Monitoring and modifying brain oxygenation in patients at risk of hypoxic ischaemic brain injury after cardiac arrest

 

by Markus Benedikt Skrifvars, Mypinder Sekhon and Erik Anders Åneman 

Critical Care volume 25, Article number: 312 (2021) Published: 31 August 2021

The majority of adverse clinical outcomes following successful resuscitation from cardiac arrest, are attributable to hypoxic ischemic brain injury [1]. The cornerstone of hypoxic ischemic brain injury management has traditionally focused on preventing secondary ischemic injury, following the return of spontaneous circulation (ROSC) [2]. Among the various mechanisms implicated in the pathophysiology of secondary injury, post-resuscitation cerebral ischemia is linked to central physiologic variables that may be modifiable [3]. Observational data demonstrate associations between perturbations in physiologic variables known to reduce cerebral blood flow (CBF)—such as arterial hypotension [4] and hypocapnia [5]—and adverse clinical outcome. This adds credence to the importance of optimizing cerebral oxygen delivery, to mitigate secondary ischemic injury. Recently, sentinel randomized controlled trials (RCTs) aimed at augmenting mean arterial pressure (MAP)—a key physiologic determinant of cerebral oxygen delivery—have yielded important insights into the importance of mitigating secondary cerebral ischemia [6, 7]. Although it did not establish a definitive link to improved neurological outcome, the COMACARE study demonstrated reduced levels of neurofilament light, a biomarker of brain injury, in patients undergoing an augmented MAP strategy following ROSC [8]. Patients may continue to experience episodes of brain hypoxia following cardiac arrest, despite goal-directed therapy and augmented MAP, with considerable heterogeneity in the underlying cerebrovascular hemodynamics in individual patients [9]. Thus, a targeted approach to the individualized management of hypoxic ischemic brain injury in the post-resuscitation phase requires the longitudinal monitoring of brain oxygenation—providing clinicians with real time physiologic data points to optimize cerebral oxygen delivery, similar to that applied in patients with traumatic brain injury (TBI) [10]. Near infrared spectroscopy (NIRS) provides an easily implemented and virtually complication-free way to monitor regional cerebral oxygen saturation (rSO2) in critically ill patients. The insertion of oxygen sensing catheters provides a real time assessment of the partial pressure of oxygen in brain tissue (PbtO2). This approach has gained widespread use following neurotrauma.

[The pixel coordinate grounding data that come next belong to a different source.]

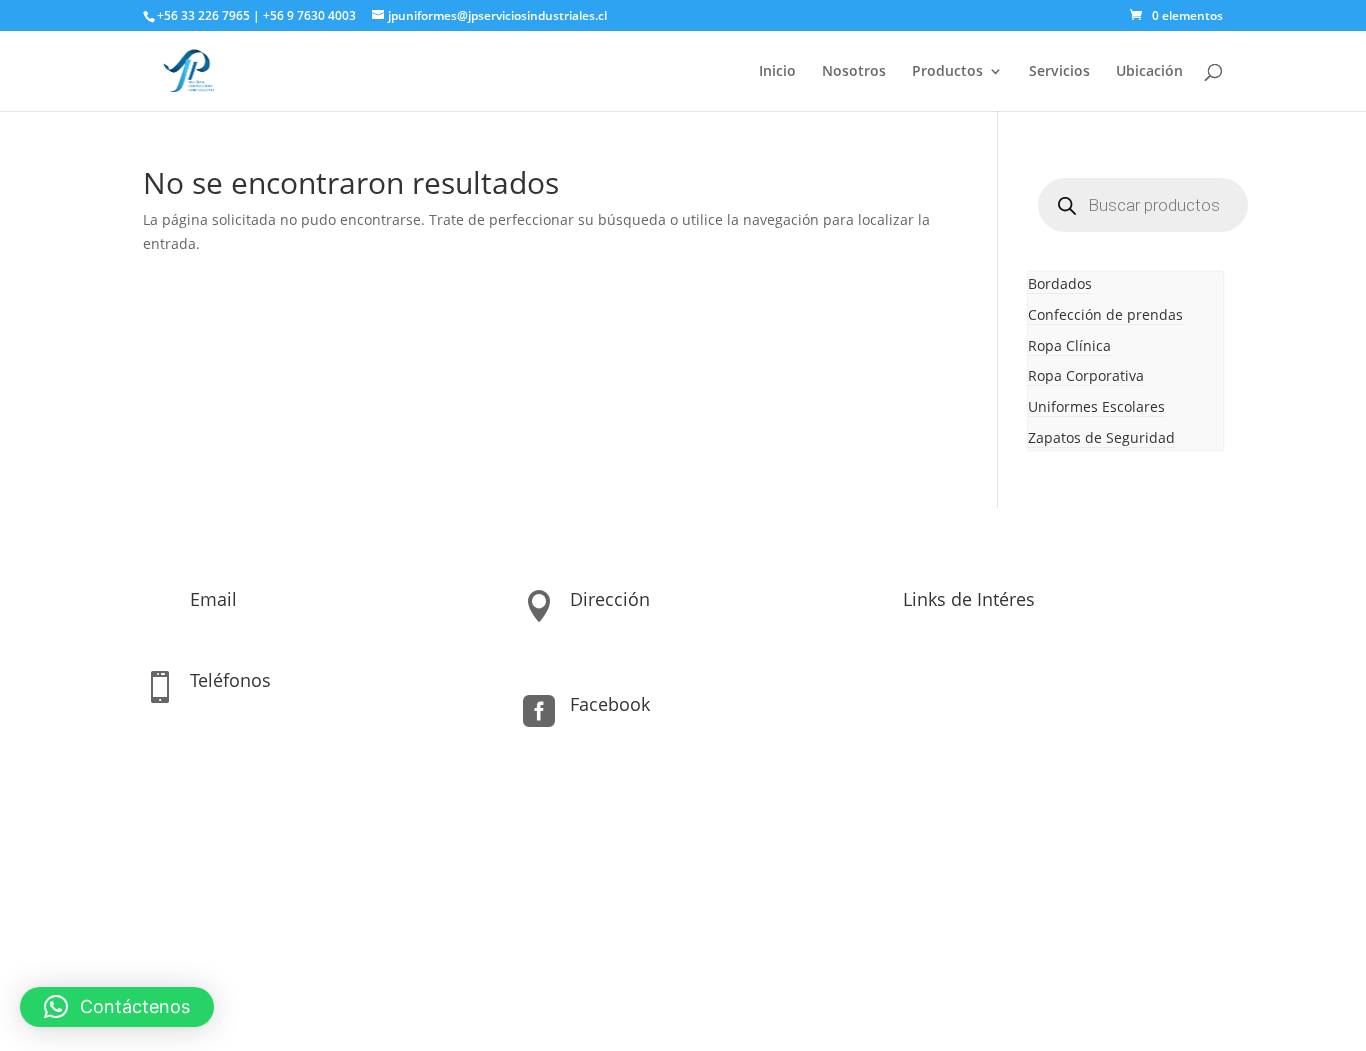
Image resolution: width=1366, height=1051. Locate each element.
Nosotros (854, 72)
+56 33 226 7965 (203, 15)
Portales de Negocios (758, 956)
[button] (117, 1007)
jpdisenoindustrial (631, 734)
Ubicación (1149, 72)
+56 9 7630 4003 (311, 15)
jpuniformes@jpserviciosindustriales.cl (320, 629)
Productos (947, 72)
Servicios (1059, 72)
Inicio (777, 72)
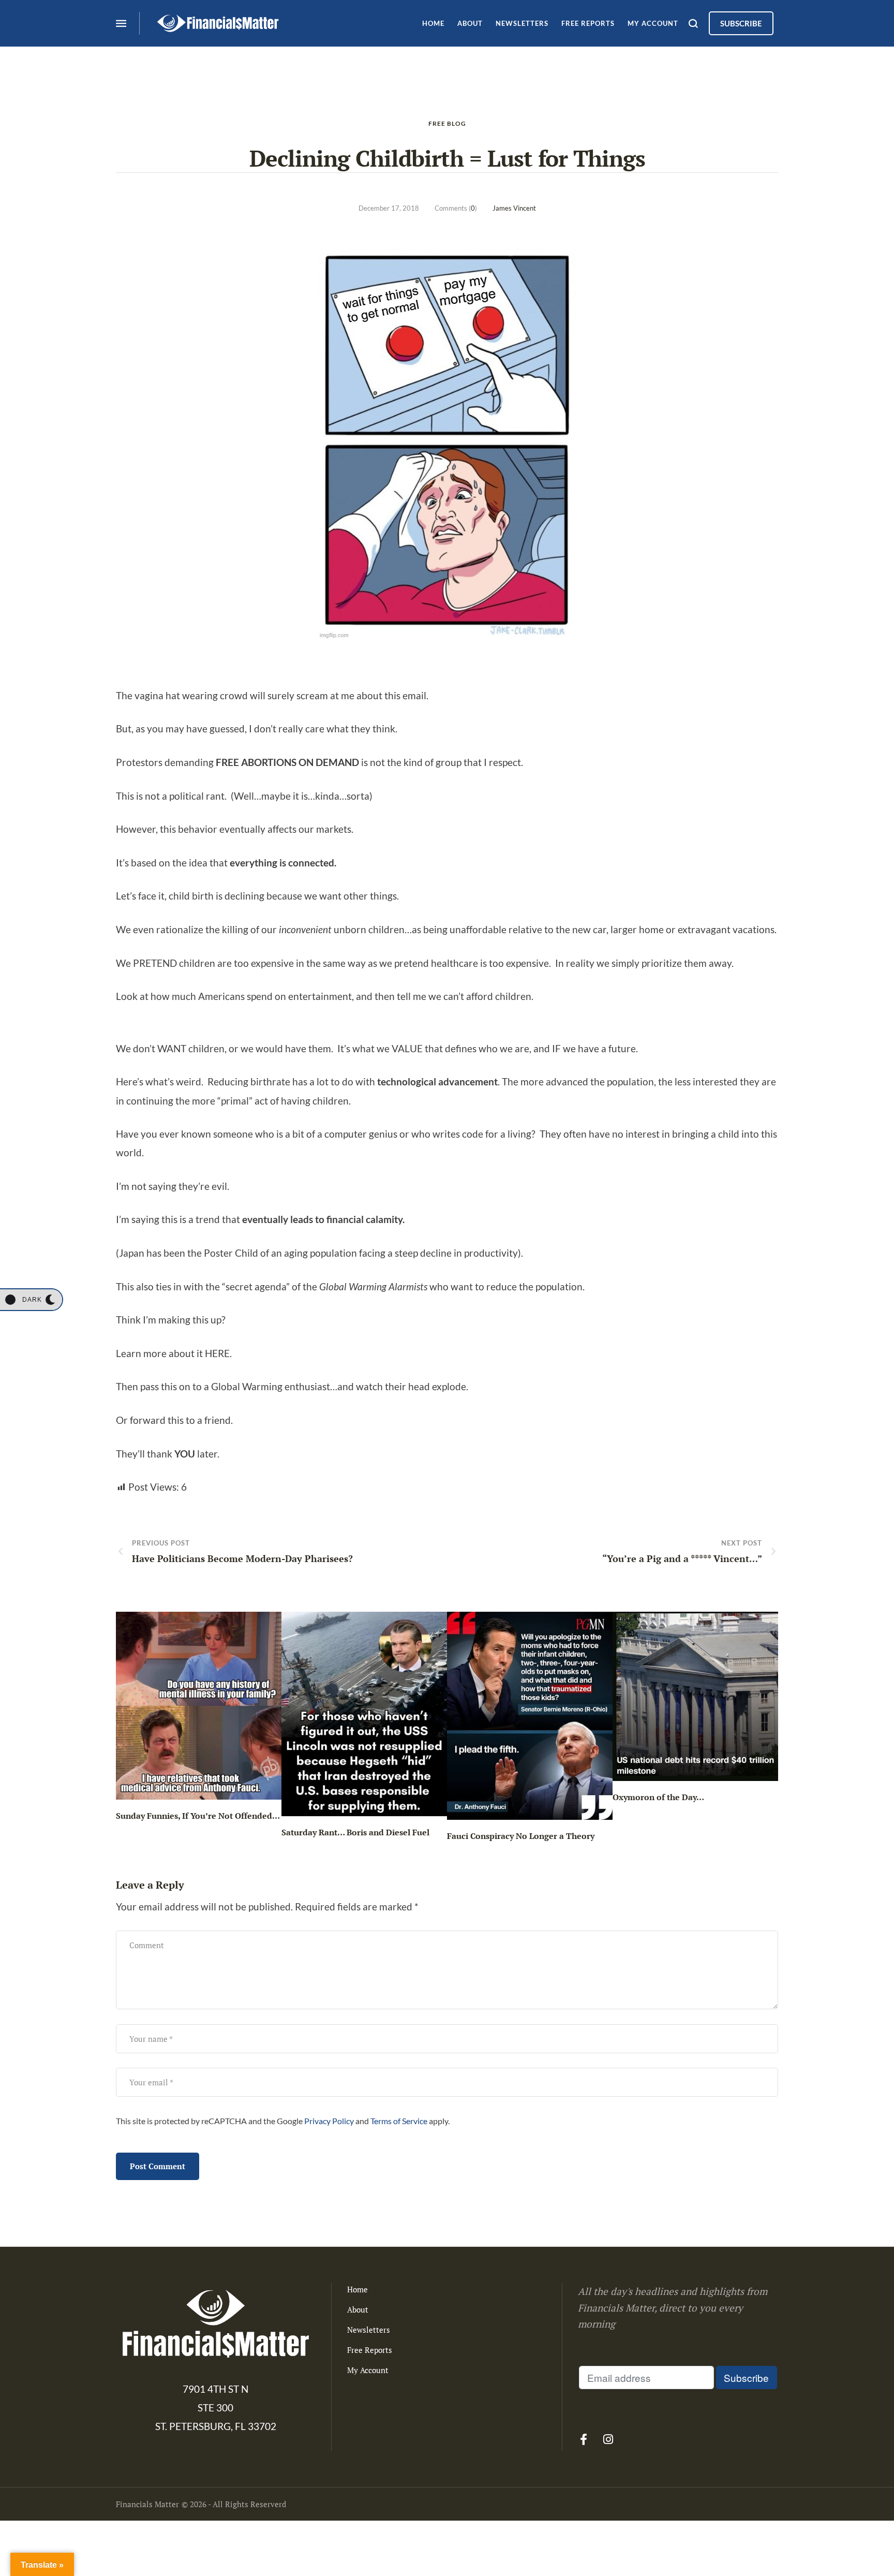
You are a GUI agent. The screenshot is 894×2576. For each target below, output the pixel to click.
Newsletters (368, 2329)
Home (357, 2289)
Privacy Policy (329, 2121)
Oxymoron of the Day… (658, 1797)
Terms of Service (398, 2121)
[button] (31, 1299)
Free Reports (369, 2350)
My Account (368, 2370)
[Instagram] (608, 2439)
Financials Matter (147, 2504)
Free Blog (447, 123)
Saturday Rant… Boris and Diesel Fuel (355, 1832)
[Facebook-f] (583, 2439)
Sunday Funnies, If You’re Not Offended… (198, 1815)
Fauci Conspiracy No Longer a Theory (520, 1836)
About (357, 2309)
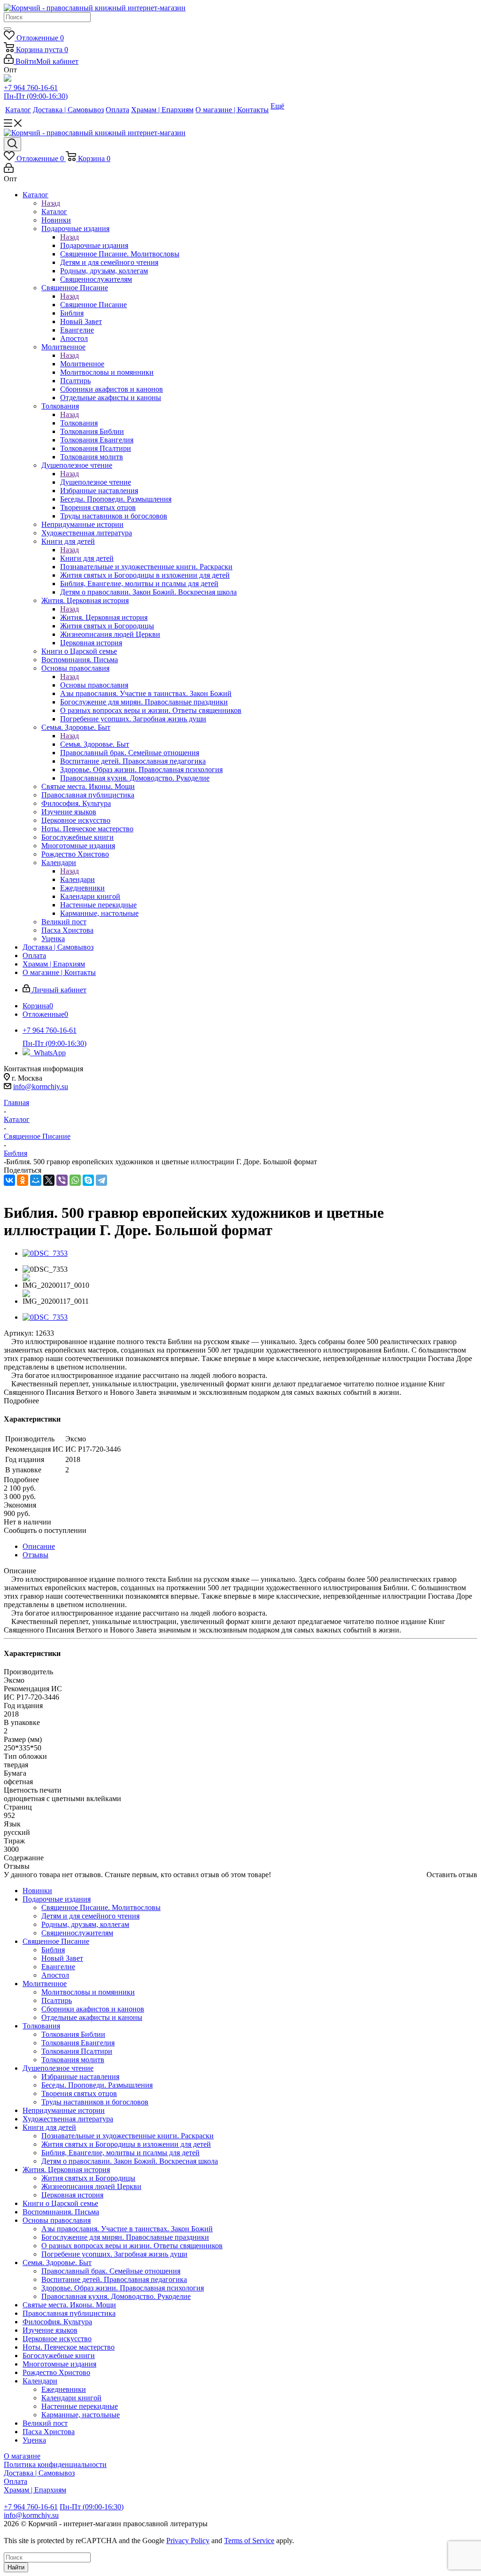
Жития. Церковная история (103, 617)
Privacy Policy (187, 2541)
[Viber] (62, 1180)
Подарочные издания (94, 245)
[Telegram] (101, 1180)
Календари (77, 879)
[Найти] (7, 28)
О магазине (22, 2456)
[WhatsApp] (75, 1180)
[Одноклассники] (22, 1180)
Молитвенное (82, 364)
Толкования (79, 423)
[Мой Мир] (35, 1180)
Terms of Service (249, 2541)
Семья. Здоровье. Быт (94, 744)
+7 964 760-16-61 (31, 88)
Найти (16, 2567)
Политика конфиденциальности (55, 2464)
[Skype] (88, 1180)
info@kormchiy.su (40, 1087)
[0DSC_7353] (45, 1253)
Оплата (15, 2481)
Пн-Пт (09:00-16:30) (36, 96)
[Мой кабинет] (9, 170)
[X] (48, 1180)
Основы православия (94, 685)
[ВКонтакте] (9, 1180)
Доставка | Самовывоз (39, 2473)
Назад (50, 203)
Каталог (54, 212)
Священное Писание (93, 305)
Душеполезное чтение (95, 482)
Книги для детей (87, 558)
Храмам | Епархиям (35, 2490)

In this narrative review, we discuss the available means for monitoring the occurrence of brain ischemia in patients at risk of hypoxic ischemic brain injury. Specifically, we decided to review the evidence for non-invasive monitoring, using NIRS and invasive monitoring via the insertion of tissue oxygen monitors and jugular bulb catheters. These two approaches to monitoring brain oxygenation have different advantages and limitations (Fig. 1). We also discuss ways to modify cerebral oxygenation, with a special focus on MAP and blood carbon dioxide and oxygen levels.